In the entries below, find the line with "Given: View Access" and the line with "The height and width of the screenshot is (520, 734)."; give again those lines and every line between them, exactly.

[Extracted data entries]
= = = = = = =

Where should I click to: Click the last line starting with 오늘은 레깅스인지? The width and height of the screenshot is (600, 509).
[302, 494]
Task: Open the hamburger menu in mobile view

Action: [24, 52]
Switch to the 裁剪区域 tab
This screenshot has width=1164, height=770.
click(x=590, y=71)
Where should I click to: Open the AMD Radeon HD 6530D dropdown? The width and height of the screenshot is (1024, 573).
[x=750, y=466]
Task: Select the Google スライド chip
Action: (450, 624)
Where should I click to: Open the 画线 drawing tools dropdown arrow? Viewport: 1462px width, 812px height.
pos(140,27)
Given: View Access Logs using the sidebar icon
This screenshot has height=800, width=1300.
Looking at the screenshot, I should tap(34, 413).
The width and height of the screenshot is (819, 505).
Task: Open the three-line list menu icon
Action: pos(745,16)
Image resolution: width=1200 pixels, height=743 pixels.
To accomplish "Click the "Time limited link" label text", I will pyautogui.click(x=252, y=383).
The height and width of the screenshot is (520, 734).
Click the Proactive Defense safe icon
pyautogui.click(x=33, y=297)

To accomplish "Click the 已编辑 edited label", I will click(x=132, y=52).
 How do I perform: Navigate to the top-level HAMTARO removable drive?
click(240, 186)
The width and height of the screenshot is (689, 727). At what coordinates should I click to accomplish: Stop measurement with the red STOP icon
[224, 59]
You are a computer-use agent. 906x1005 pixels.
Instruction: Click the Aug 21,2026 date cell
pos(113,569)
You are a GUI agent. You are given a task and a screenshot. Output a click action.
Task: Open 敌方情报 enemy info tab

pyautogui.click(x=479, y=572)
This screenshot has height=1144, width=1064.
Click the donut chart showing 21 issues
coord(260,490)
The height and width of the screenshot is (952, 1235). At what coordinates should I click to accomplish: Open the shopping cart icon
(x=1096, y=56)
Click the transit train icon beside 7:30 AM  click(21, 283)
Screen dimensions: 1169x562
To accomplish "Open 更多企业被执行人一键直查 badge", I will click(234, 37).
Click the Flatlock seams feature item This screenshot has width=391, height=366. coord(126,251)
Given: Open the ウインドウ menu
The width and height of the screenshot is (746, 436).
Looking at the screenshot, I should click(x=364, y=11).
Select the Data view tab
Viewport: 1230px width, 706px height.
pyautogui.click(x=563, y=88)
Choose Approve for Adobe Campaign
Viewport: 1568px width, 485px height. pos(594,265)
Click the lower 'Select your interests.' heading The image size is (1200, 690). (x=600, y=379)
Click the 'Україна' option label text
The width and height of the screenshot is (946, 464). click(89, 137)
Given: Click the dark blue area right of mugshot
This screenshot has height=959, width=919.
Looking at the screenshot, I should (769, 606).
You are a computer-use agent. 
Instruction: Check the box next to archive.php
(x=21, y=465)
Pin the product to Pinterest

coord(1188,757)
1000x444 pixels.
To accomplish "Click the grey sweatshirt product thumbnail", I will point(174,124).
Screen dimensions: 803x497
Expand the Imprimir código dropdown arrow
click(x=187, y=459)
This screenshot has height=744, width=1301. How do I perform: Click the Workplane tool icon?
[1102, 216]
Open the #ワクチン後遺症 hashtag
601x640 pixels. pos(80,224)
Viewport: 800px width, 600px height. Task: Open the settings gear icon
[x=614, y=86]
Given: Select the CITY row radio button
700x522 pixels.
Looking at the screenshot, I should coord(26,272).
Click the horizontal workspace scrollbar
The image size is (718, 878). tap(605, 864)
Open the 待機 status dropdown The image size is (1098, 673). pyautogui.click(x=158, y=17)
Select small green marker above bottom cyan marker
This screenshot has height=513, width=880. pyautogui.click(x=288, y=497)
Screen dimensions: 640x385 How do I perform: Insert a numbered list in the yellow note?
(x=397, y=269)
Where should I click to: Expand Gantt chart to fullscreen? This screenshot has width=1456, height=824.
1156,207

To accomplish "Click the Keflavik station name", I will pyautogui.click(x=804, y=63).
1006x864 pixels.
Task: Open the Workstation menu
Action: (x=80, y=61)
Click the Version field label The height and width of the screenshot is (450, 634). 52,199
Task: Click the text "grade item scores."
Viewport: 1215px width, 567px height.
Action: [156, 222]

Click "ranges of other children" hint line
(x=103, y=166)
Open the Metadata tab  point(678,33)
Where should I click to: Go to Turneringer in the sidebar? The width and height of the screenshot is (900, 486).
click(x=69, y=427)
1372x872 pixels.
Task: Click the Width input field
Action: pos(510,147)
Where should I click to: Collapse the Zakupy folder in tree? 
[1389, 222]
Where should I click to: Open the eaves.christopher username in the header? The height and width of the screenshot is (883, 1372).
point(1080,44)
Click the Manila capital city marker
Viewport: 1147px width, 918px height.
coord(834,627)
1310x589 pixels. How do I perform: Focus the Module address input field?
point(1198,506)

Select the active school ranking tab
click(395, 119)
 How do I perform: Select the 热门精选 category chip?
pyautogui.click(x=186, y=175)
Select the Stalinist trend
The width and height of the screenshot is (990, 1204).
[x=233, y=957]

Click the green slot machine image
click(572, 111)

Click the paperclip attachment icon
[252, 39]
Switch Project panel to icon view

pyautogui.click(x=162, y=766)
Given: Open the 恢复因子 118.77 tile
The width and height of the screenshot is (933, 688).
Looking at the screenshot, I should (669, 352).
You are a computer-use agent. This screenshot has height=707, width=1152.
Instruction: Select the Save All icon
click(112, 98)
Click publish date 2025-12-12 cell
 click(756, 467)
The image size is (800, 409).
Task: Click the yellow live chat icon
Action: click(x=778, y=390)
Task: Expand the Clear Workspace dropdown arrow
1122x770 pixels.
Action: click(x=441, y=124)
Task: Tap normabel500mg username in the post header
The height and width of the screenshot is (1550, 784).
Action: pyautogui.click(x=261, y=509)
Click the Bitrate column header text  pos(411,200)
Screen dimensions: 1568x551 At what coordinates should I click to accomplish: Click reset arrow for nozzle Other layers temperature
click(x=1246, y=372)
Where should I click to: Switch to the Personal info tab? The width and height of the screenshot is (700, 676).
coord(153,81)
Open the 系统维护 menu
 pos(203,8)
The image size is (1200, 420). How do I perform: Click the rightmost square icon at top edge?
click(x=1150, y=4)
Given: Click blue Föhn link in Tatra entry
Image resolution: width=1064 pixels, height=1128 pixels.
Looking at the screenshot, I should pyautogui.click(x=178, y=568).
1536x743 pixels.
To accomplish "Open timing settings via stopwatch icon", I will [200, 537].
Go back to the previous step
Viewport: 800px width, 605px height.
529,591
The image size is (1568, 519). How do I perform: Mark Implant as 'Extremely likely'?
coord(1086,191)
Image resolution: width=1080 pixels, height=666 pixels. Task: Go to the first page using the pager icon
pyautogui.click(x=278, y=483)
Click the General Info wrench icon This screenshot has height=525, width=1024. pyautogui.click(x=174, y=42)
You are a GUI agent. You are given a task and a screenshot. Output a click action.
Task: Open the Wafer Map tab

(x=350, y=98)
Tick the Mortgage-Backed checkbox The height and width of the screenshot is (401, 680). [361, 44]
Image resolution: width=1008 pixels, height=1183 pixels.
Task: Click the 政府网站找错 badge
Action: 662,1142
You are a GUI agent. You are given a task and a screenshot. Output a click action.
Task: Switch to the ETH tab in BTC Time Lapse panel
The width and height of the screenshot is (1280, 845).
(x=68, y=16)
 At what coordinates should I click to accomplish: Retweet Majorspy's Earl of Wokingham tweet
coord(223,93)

= = = = = = =

_Response to the exercise_
Given: View Access Logs using the sidebar icon
This screenshot has height=800, width=1300.
Looking at the screenshot, I should tap(34, 413).
The width and height of the screenshot is (819, 505).
Task: Open the three-line list menu icon
Action: pos(745,16)
Image resolution: width=1200 pixels, height=743 pixels.
To accomplish "Click the "Time limited link" label text", I will pyautogui.click(x=252, y=383).
The height and width of the screenshot is (520, 734).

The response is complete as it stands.